Lelah menunggu tanpa hasil, shilla memutuskan untuk tidur, lagipula matanya sudah terasa berat dan tidak bisa di ajak kompromi.
***
Ify membaca sms yang baru masuk ke hpnya berkali-kali. Sesungguhnya ia merasa ragu untuk datang, tapi ia tahu, bersembunyi terus-terusan tidak akan membuatnya merasa lebih baik. Lagipula menenangkan diri bersama buku-buku dan kumpulan musik klasiknya, cukup membuat ify merasa tenang.
Meski masih terlihat terlalu dini, tapi ify merasa ia sudah menemukan keputusan apa yang akan ia ambil. Sudah ada rencana yang tersusun dalam angannya. Dan saat ini, ify hanya tinggal menyiapkan batin dan mentalnya. Ia harus siap menerima segala konsekuensi dari semua ini.

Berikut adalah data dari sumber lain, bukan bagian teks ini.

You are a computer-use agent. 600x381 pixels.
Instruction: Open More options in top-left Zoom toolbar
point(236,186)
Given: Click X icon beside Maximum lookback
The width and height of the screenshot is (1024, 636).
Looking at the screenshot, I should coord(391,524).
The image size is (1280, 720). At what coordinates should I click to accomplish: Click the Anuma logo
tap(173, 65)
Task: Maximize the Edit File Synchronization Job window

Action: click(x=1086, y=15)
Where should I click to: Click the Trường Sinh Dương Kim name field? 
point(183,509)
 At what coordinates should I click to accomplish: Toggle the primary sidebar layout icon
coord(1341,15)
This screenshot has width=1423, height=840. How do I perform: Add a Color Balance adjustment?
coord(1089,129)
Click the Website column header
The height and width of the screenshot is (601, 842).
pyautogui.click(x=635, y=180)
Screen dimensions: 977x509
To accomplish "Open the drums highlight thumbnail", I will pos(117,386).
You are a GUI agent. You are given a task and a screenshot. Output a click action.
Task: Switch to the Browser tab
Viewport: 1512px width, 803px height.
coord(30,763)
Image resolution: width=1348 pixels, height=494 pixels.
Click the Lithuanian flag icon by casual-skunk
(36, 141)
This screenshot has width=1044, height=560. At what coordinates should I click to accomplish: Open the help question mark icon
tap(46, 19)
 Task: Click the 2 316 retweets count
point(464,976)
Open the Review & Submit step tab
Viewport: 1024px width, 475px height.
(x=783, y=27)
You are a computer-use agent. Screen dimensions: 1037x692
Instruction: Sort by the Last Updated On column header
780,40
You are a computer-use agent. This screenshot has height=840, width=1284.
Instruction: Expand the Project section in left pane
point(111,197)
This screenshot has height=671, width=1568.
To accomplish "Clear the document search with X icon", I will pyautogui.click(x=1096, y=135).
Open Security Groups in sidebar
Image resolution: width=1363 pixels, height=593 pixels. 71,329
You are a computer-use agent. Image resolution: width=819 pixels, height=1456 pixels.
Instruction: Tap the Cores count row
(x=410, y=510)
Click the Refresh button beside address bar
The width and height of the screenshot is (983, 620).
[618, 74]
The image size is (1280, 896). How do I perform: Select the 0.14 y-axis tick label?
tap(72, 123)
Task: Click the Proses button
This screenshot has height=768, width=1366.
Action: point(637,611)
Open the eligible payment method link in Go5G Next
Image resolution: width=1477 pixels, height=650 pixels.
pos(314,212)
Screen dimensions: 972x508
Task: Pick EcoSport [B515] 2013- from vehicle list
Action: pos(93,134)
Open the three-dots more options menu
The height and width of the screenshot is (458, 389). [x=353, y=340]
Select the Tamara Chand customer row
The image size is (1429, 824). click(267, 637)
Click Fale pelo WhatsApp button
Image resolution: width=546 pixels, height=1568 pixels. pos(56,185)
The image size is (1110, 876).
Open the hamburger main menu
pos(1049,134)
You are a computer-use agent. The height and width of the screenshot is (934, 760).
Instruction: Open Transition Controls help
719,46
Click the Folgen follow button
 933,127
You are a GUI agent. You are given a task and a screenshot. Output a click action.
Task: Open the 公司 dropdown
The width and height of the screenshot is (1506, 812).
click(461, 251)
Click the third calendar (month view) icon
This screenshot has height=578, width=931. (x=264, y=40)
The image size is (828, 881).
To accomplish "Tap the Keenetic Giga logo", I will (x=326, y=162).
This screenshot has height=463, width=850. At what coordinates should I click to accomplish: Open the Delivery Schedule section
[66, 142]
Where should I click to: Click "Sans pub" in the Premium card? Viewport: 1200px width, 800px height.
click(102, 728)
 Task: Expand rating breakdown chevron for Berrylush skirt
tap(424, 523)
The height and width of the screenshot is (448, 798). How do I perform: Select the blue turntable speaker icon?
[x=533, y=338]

Banyak waktu ia habiskan untuk intropeksi diri. Ify sadar, apa yang telah rio berikan untuknya, tidak sebanding dengan apa yang telah ia berikan untuk rio. Ia mengambil kertas kecil yang ada di meja samping tempat tidurnya, ada sederet nomer yang berhasil ify dapatkan melalui bantuan via kemarin.
To : dea
De, besok bisa kan ketemuan ?
kafe tulip jam 5, thx.
Ify.
***
Dalam keheningan yang mencekam, dan rasa sakit yang terasa menusuk di bagian perutnya. Alvin meringkuk di lantai kamar mandinya. Matanya masih terasa berkunang-kunang, alvin menggigit bagian bawah bibirnya mencoba menahan rasa sakit yang kian menjadi-jadi.
Tangannya berusaha menggapai pinggiran wastafel untuk ia jadikan tumpuan. Alvin berusaha untuk bangkit. Belum pernah ia merasa seperti ini sebelumnya. Mau teriak sekuat apapun, tidak akan ada yang bisa mendengarnya.
“Argh...hh..” alvin meremas perutnya, kondisinya benar-benar payah saat ini. Alvin menggeser tubuhnya, mendekat ke arah dinding untuk kemudian bersandar. Tangannya yang sebelah terkepal kuat mencoba menahan rasa yang terus menyiksa dirinya.